Job: Return each line of the material that contains the string "will". Case counts.

Entries:
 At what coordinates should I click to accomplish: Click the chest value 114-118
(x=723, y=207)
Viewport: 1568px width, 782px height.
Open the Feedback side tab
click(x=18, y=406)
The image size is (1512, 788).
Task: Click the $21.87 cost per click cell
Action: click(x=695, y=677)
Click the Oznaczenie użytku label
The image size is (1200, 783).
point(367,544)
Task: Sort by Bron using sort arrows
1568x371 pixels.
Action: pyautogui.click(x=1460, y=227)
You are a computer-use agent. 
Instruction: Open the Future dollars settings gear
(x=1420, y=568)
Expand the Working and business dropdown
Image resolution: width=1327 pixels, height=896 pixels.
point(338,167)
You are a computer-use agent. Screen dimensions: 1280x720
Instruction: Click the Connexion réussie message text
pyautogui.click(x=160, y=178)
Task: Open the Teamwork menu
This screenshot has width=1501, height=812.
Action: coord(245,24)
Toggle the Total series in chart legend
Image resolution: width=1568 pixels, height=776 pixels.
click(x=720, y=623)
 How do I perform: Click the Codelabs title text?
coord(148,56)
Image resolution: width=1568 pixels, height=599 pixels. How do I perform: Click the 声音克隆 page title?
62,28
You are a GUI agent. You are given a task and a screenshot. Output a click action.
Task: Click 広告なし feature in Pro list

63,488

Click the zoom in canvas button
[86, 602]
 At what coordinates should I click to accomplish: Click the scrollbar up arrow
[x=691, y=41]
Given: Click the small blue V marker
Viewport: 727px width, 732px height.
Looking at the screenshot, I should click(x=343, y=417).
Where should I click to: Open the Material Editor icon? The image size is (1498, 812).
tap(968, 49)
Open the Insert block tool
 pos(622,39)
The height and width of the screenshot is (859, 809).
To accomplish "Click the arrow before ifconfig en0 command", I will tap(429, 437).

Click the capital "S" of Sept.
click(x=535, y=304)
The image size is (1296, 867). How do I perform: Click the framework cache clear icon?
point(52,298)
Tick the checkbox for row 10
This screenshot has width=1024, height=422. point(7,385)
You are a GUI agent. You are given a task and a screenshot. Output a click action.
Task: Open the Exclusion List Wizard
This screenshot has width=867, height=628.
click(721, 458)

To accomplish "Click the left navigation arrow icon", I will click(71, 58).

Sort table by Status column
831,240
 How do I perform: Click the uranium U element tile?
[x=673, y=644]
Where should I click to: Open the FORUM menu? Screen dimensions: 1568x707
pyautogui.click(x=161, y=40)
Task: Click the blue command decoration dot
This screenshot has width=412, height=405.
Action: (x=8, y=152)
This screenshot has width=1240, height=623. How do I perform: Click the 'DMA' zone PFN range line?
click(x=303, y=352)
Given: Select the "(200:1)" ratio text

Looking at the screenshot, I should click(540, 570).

Written answer:
To accomplish "Click the arrow before ifconfig en0 command", I will tap(429, 437).
To accomplish "Click the left navigation arrow icon", I will click(71, 58).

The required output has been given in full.